┌──

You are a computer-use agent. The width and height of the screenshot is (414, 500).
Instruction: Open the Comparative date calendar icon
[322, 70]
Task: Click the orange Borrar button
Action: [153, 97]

└──

Copy the material above line for line, with no changes.

You are a computer-use agent. The width and height of the screenshot is (414, 500).
Instruction: Open the Comparative date calendar icon
[322, 70]
Task: Click the orange Borrar button
Action: [153, 97]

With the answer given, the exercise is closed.